WORK INSTRUCTIONS
Look over the lines below. Report each one that includes the string "will".

RECORDS SHOWN
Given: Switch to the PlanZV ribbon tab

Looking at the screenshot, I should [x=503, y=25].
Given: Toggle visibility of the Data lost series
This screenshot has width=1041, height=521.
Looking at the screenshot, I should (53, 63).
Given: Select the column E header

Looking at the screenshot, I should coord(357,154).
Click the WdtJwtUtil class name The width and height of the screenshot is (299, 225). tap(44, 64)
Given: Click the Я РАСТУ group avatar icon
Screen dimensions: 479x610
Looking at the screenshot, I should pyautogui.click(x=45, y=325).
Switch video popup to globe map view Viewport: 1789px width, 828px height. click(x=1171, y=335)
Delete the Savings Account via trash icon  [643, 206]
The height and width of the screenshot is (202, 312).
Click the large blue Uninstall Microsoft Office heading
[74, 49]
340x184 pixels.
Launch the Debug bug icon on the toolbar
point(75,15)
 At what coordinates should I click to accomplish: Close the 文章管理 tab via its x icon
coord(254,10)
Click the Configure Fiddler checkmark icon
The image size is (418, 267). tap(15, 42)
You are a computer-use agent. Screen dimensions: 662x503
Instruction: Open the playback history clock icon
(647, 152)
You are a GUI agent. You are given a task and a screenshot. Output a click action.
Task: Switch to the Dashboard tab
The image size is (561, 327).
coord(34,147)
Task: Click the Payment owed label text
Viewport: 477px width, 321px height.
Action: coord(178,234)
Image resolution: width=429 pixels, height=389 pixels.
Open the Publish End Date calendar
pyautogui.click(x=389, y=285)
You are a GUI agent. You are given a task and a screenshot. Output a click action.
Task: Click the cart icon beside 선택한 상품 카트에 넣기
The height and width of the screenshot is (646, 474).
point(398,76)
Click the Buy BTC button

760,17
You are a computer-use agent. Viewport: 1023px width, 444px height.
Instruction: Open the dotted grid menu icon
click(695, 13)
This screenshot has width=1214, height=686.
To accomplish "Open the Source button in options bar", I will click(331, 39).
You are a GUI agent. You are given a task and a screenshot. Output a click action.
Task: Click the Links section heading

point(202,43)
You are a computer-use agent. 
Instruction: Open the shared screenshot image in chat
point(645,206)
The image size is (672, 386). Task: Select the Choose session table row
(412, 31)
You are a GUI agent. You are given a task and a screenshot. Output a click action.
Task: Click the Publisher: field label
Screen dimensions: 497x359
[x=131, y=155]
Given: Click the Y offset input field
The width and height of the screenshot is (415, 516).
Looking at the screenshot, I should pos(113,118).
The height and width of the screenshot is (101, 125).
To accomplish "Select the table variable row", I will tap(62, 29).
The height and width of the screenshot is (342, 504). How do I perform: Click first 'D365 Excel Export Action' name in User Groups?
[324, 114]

SOLUTION
To accomplish "Open the Source button in options bar", I will click(331, 39).
To accomplish "Select the table variable row", I will tap(62, 29).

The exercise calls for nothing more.